DATASET ENTRIES:

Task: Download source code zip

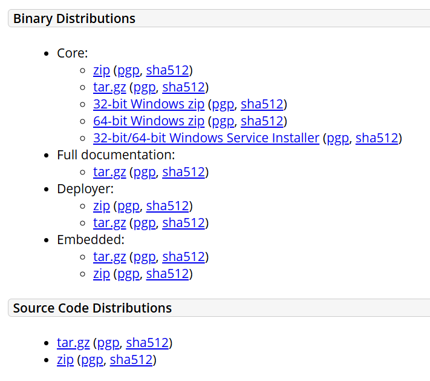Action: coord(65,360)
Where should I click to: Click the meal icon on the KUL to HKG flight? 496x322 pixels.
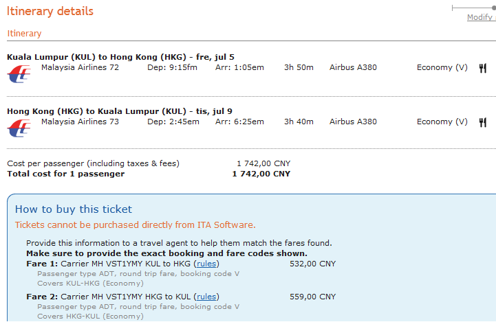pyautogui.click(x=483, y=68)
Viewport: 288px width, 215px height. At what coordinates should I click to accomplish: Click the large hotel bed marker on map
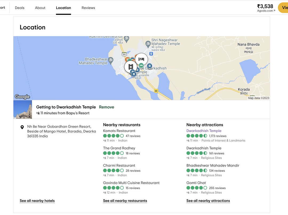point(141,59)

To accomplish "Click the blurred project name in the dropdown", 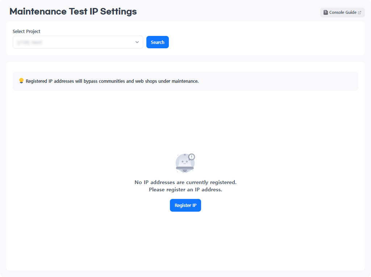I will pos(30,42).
---
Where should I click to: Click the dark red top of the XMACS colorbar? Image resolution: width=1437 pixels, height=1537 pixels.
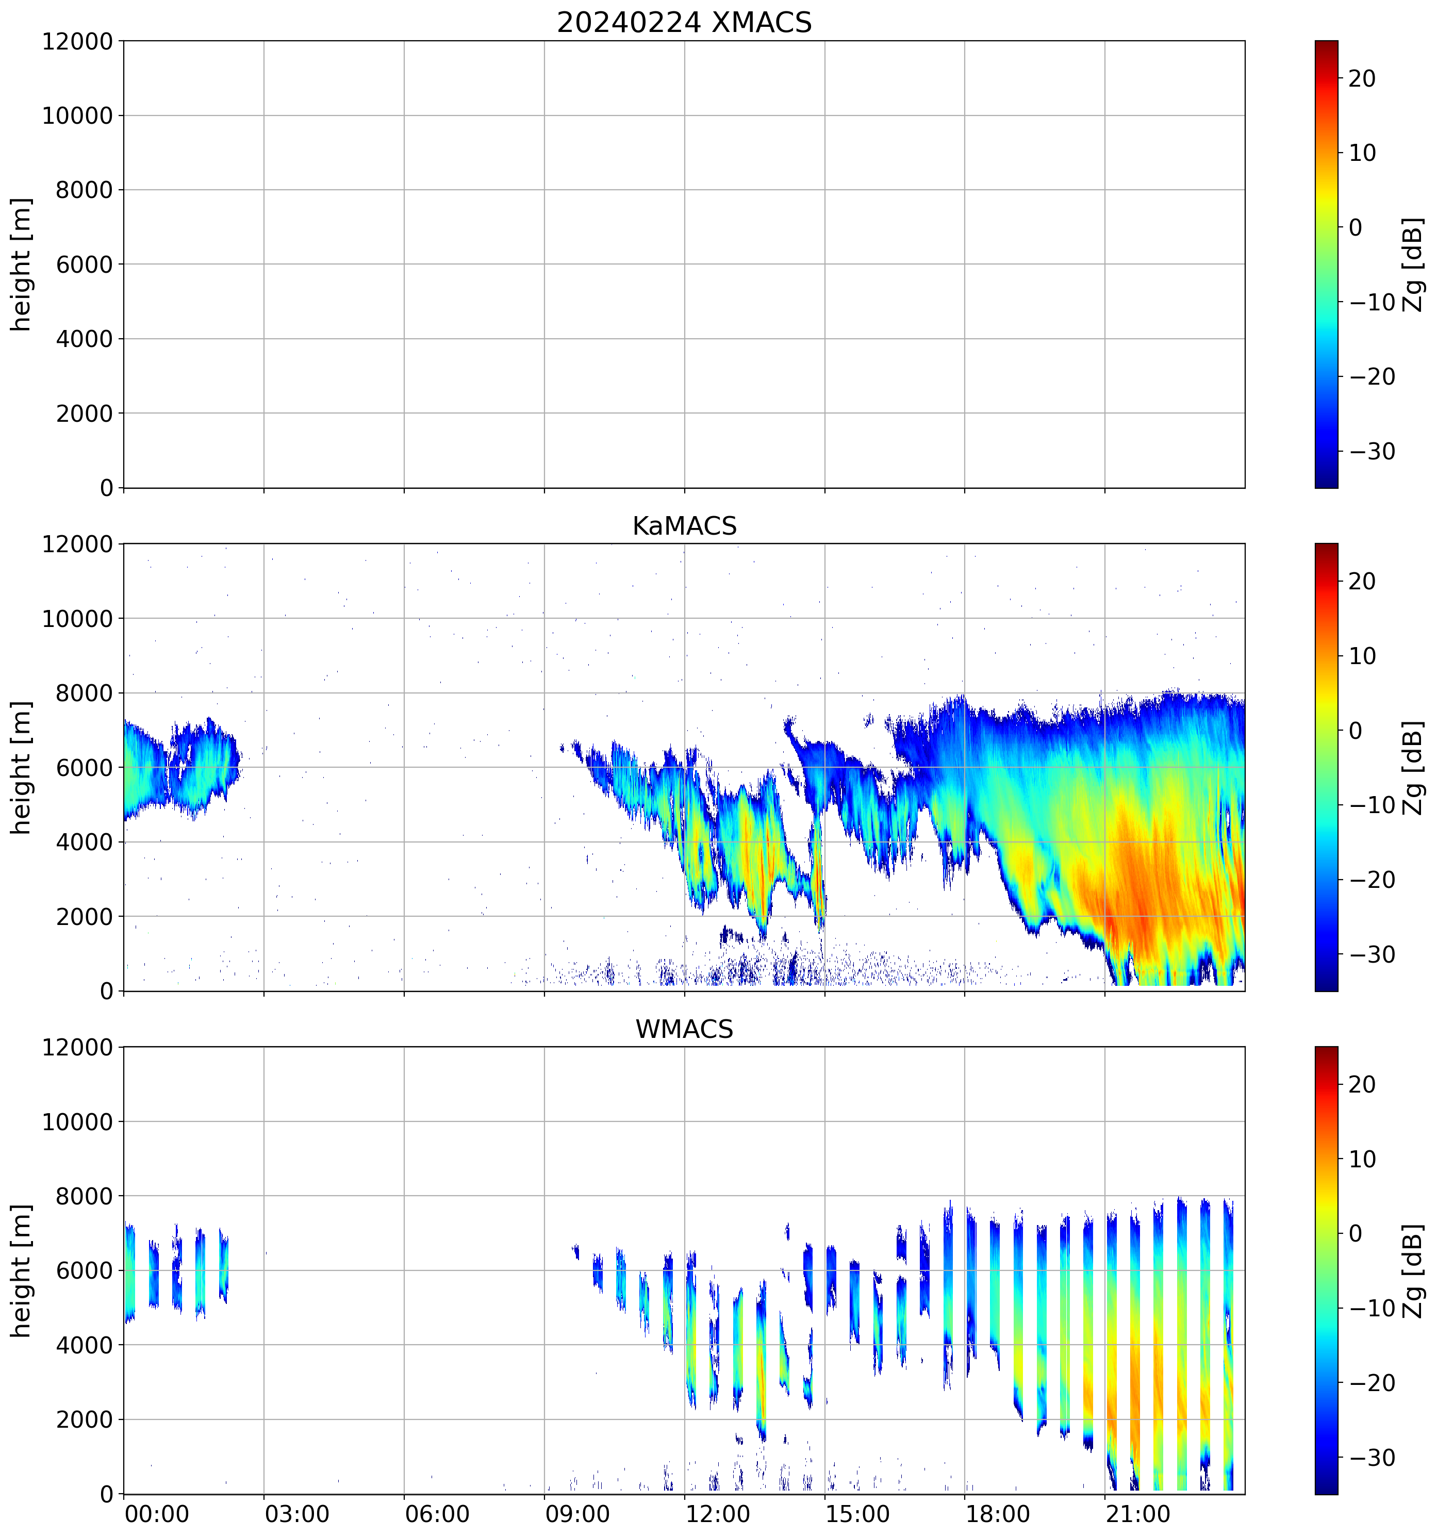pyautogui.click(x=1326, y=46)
--
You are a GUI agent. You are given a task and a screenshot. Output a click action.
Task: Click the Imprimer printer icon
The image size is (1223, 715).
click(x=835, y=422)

WORK TO DO: Copy out the listing lines starting at the one containing "You are a GUI" and ending at the one containing "click(x=835, y=422)", both included, with no changes.

FULL RESPONSE:
You are a GUI agent. You are given a task and a screenshot. Output a click action.
Task: Click the Imprimer printer icon
The image size is (1223, 715).
click(x=835, y=422)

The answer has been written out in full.